Security has become an increasingly important part of what Microsoft offers to business customers. The company generated more than $10 billion in revenue from security last year, representing a 40% year-over-year increase, Vasu Jakkal, corporate VP, security, compliance and identity at Microsoft said in a blogpost.
More than 400,000 customers use Microsoft for their security. In addition, Defender for Office 365 blocked more than 30 billion email threats during 2020, according to the company.
Microsoft has a feature in development that would alert customers of suspected nation-state activity in Office 365. The company plans to release the feature this month, according to a security update.
Prior security warnings suggest that Microsoft's problem may be in educating its customers in how to properly configure security environments, thus allowing potential attackers to slip through the cracks. A 2020 warning from CISA suggested that customers were potentially failing to properly manage access privileges, multi-factor authentication and take preventative measures.

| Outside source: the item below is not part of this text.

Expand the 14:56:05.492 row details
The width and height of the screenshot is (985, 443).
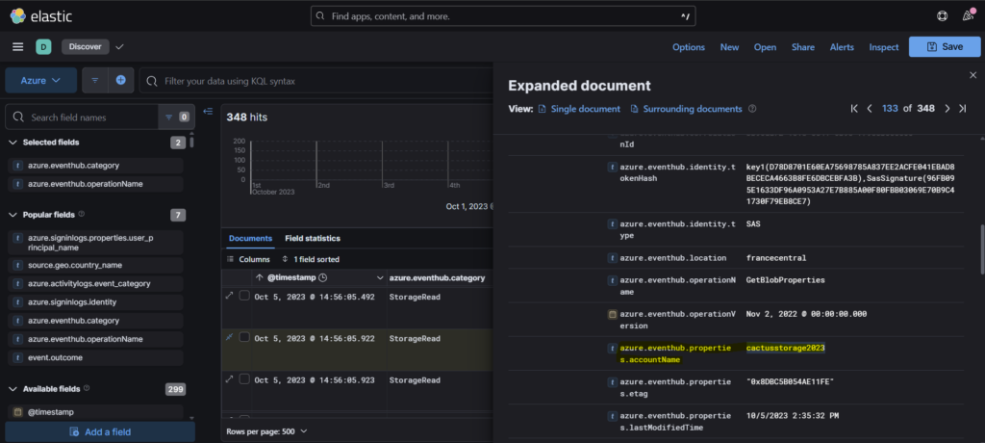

"It's a common refrain to single out Microsoft, but we have found that all traditional security solutions and email providers have limitations when it comes to protecting against email related supply chain attacks," Roman Tobe, strategist at Abnormal Security said. "Most notably, attacks from compromised third-party vendors attempting to initiate fraudulent financial transactions."
Large enterprises are finding that traditional solutions, which are able to stop known attacks using threat intelligence, are failing to protect their organizations from more cleverly disguised attacks, Tobe said.
Microsoft says that using best practices, including least privileged access, separating accounts for administrative and employee tasks and deploying strong authentication and advanced protection layers will help protect customers from these advanced threats.
"Protecting our customers is of the utmost importance and we believe the best way to do that is through a model of Zero Trust and assume breach mentality," the Microsoft spokesperson said. "Layered and coordinated defenses make the spread of an attack much more difficult by improving defenders ability to protect, detect and respond across domains to better prevent the spread of an attack."